**Action item:** Take the line with "This screenshot has" and every line after it in the entries below, and set them down exactly, without any pictures.

:: Records

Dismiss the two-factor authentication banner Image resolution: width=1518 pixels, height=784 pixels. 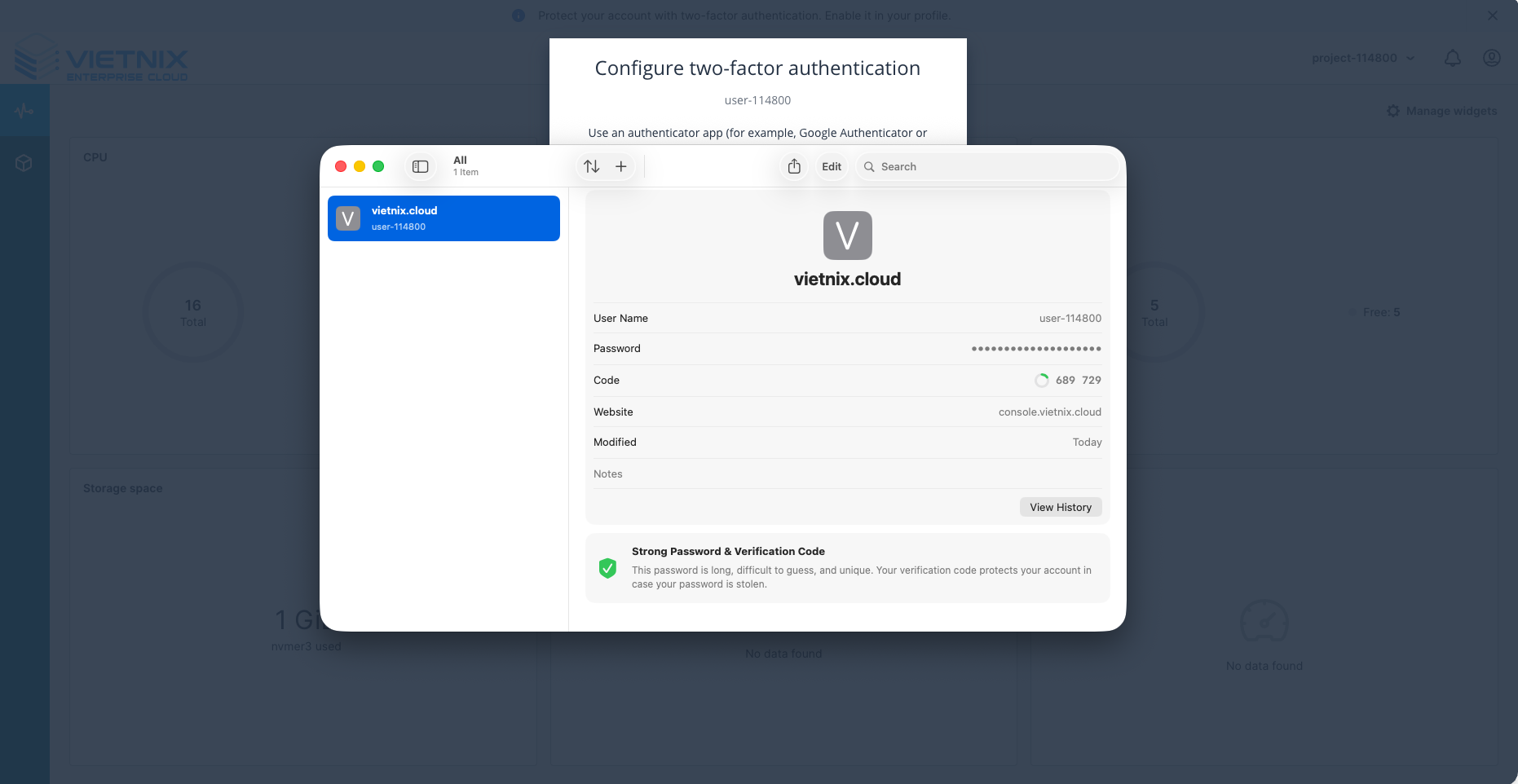click(x=1492, y=15)
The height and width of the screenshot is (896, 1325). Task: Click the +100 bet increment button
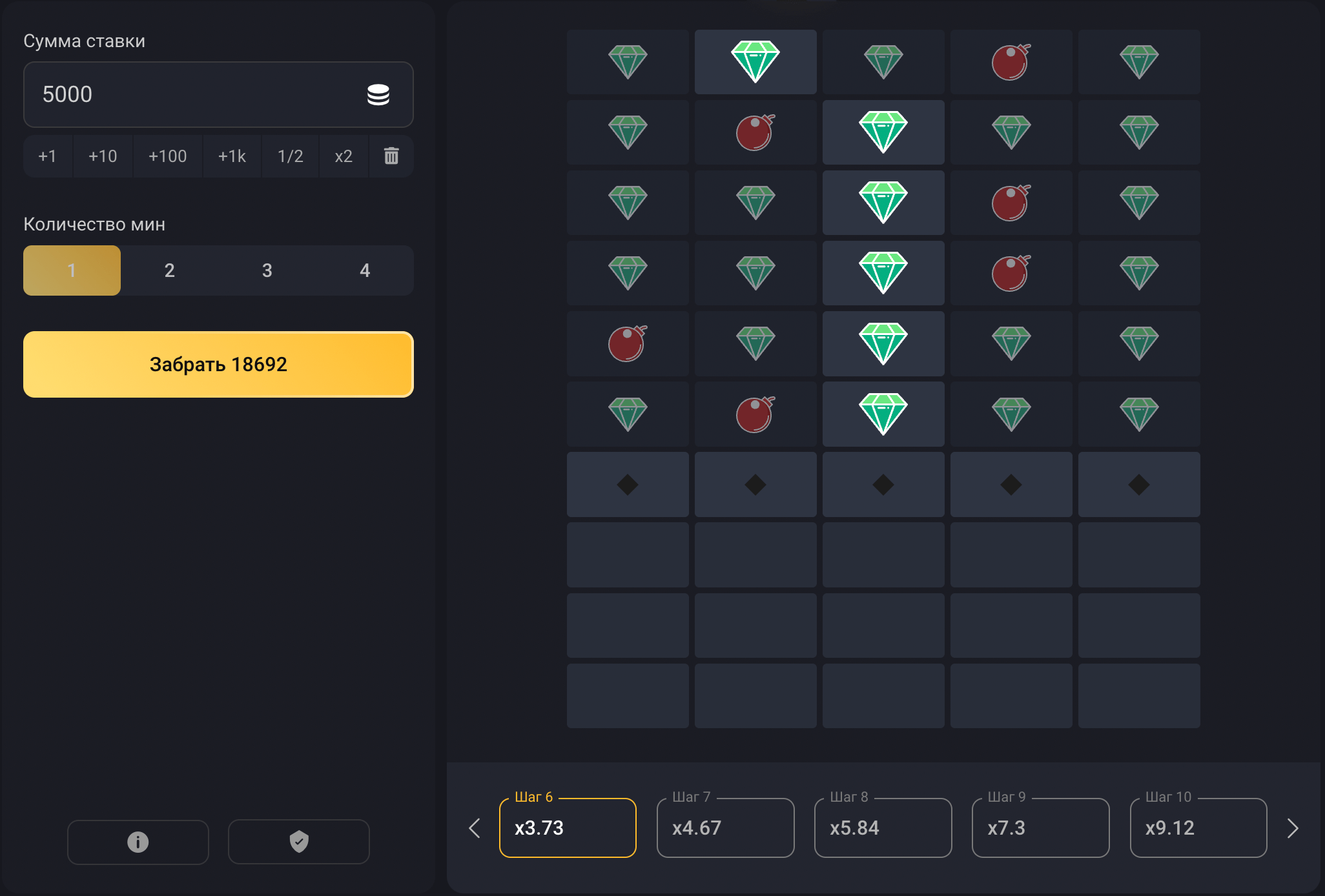point(167,156)
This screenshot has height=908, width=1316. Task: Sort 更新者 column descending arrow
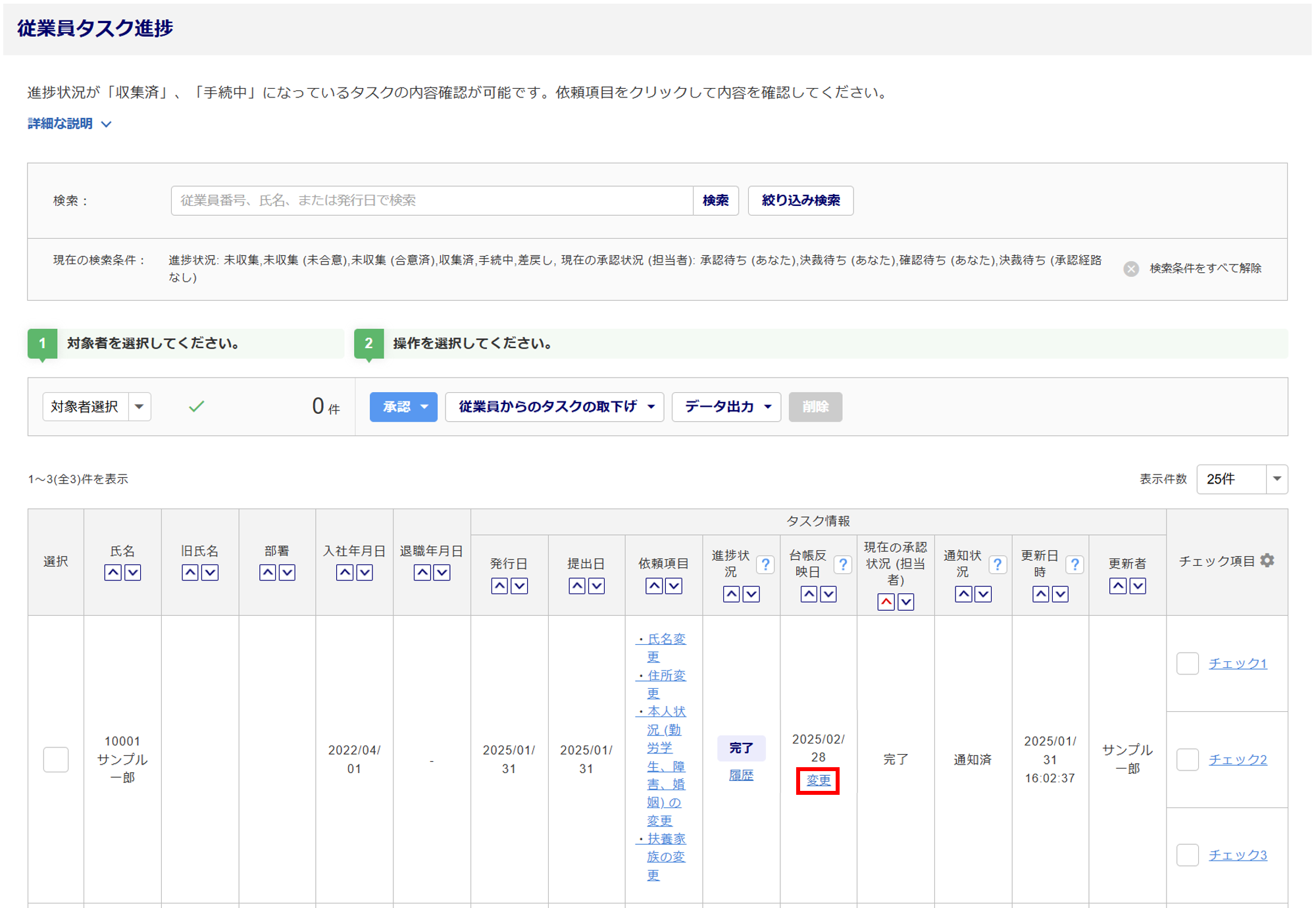tap(1138, 586)
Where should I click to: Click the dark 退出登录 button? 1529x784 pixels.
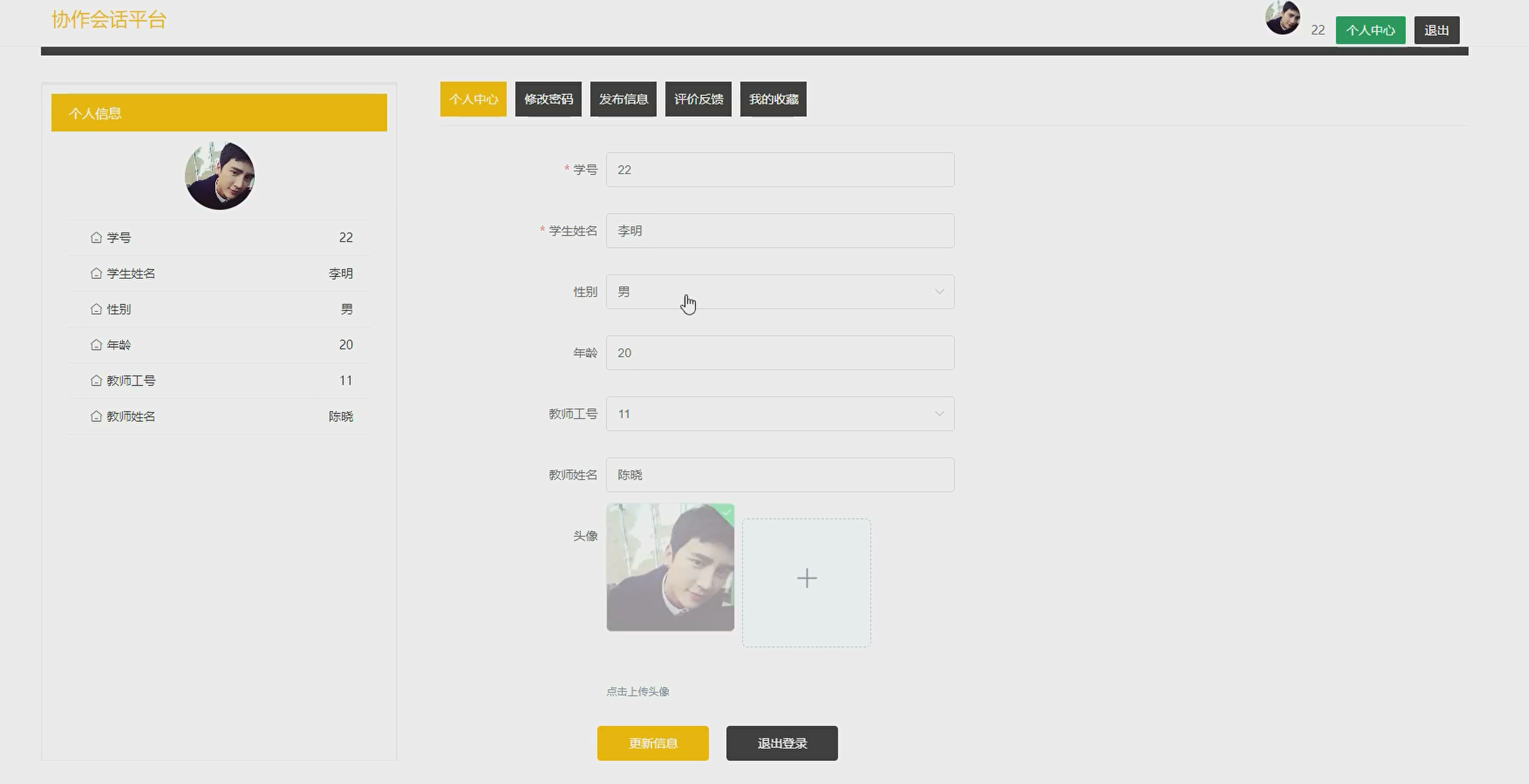[782, 743]
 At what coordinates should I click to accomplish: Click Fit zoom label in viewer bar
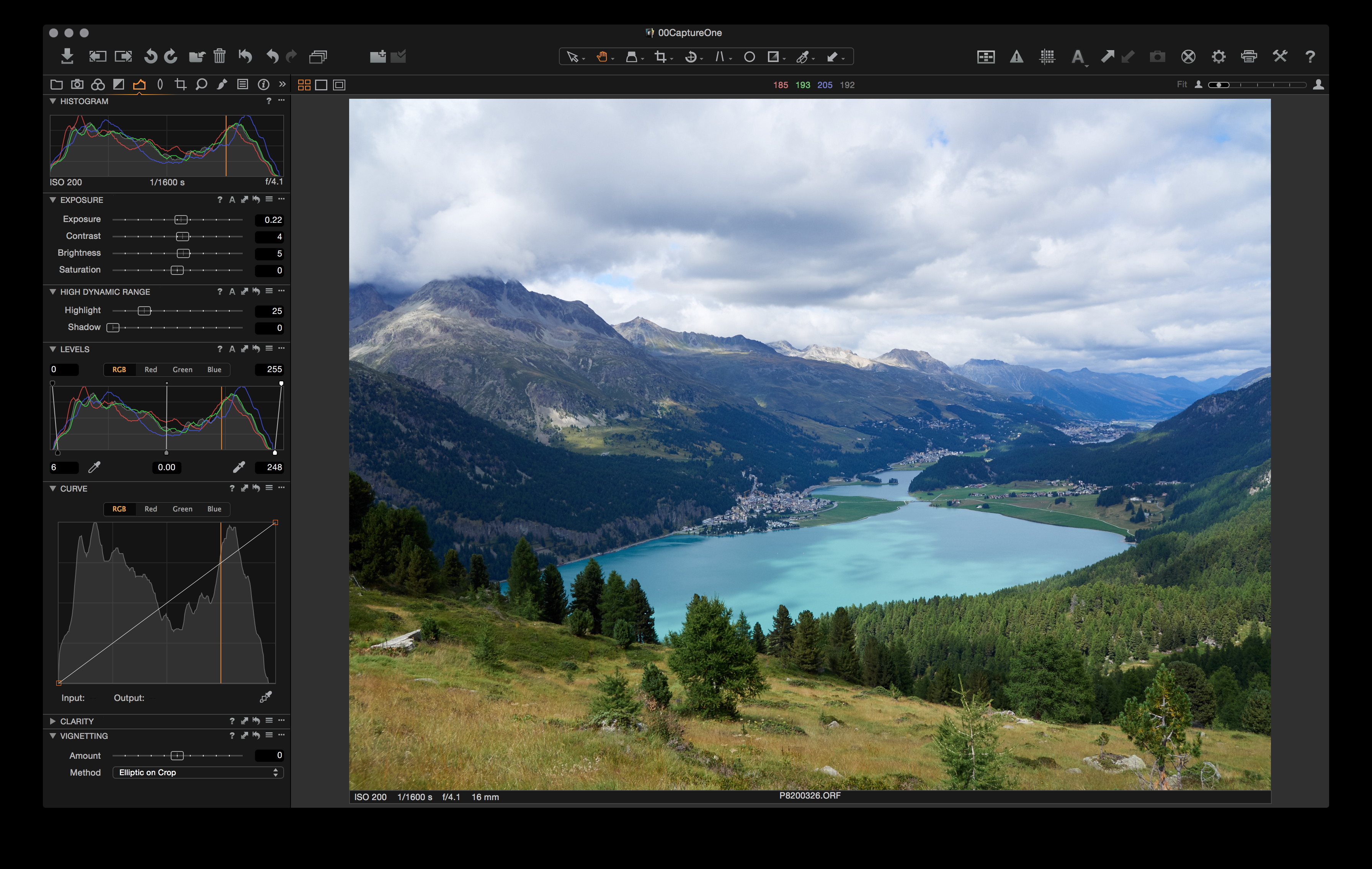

::::

**Your solution:**
This screenshot has height=908, width=1316. Task: Sort 更新者 column descending arrow
tap(1138, 586)
Where should I click to: Click the dark 退出登录 button? 1529x784 pixels.
[782, 743]
 At what coordinates should I click to accomplish: Click Fit zoom label in viewer bar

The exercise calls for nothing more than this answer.